**Requirements**
Render the records from the line with "How do I perform: Click" to the line with "tap(229, 146)" as a Markdown table with columns Number and Entry, one row per line and no blank lines. Leave the pictures out.

**Material provided**
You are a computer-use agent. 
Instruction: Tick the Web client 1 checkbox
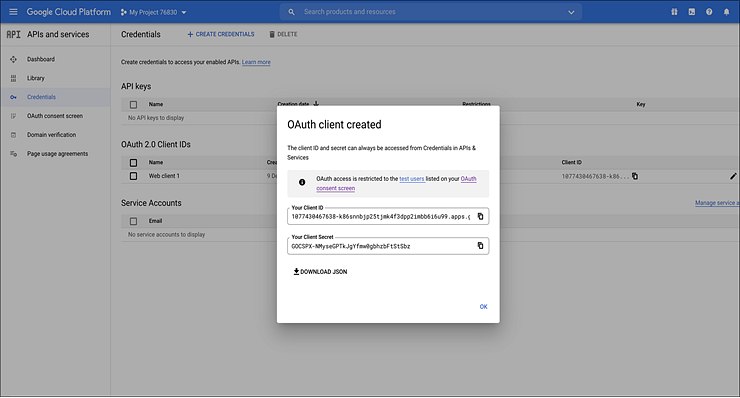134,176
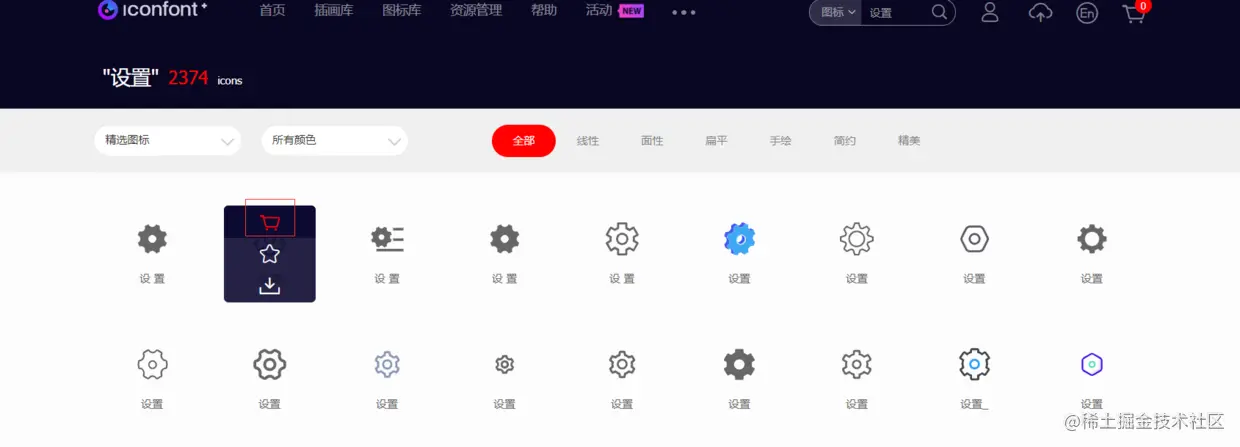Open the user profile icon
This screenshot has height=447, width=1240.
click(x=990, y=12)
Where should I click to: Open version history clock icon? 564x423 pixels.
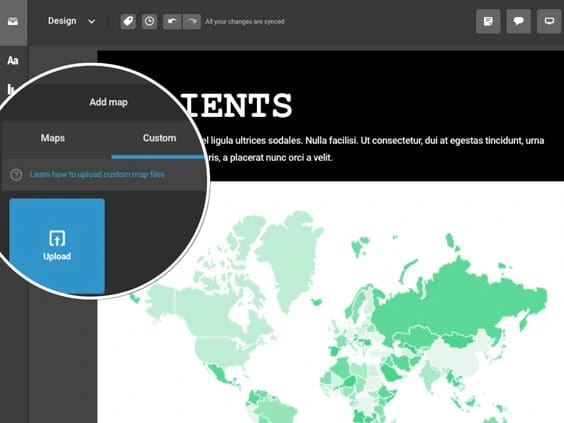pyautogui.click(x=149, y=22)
--
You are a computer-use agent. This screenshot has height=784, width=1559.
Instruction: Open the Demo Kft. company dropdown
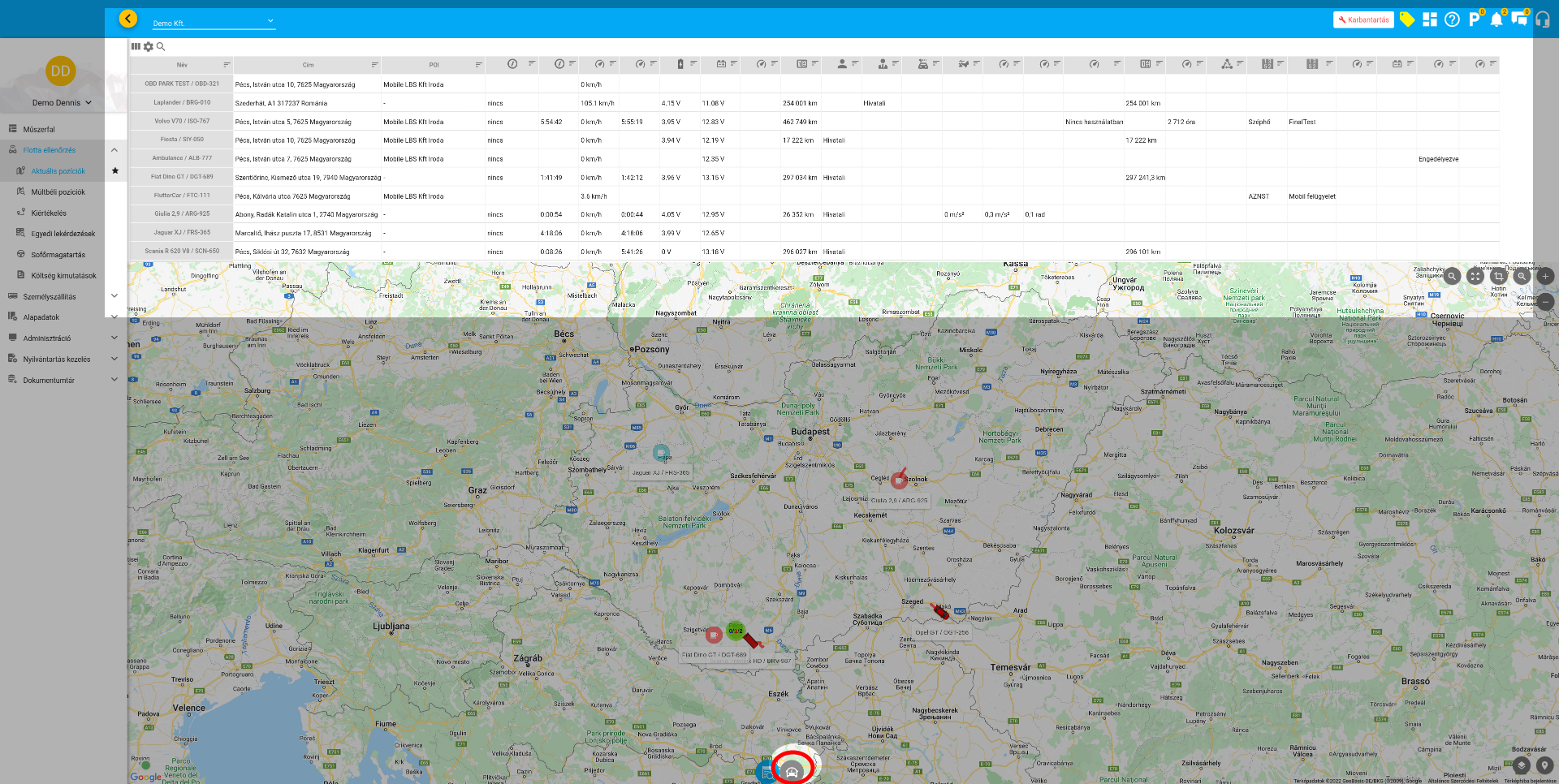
* * *
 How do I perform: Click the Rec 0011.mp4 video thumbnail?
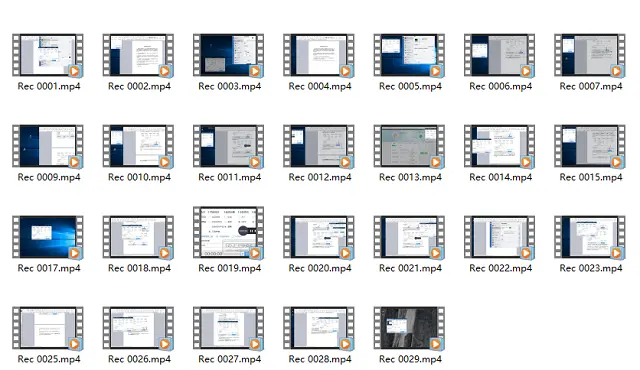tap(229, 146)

**Completed exercise**
| Number | Entry |
|---|---|
| 1 |  How do I perform: Click the Rec 0011.mp4 video thumbnail? |
| 2 | tap(229, 146) |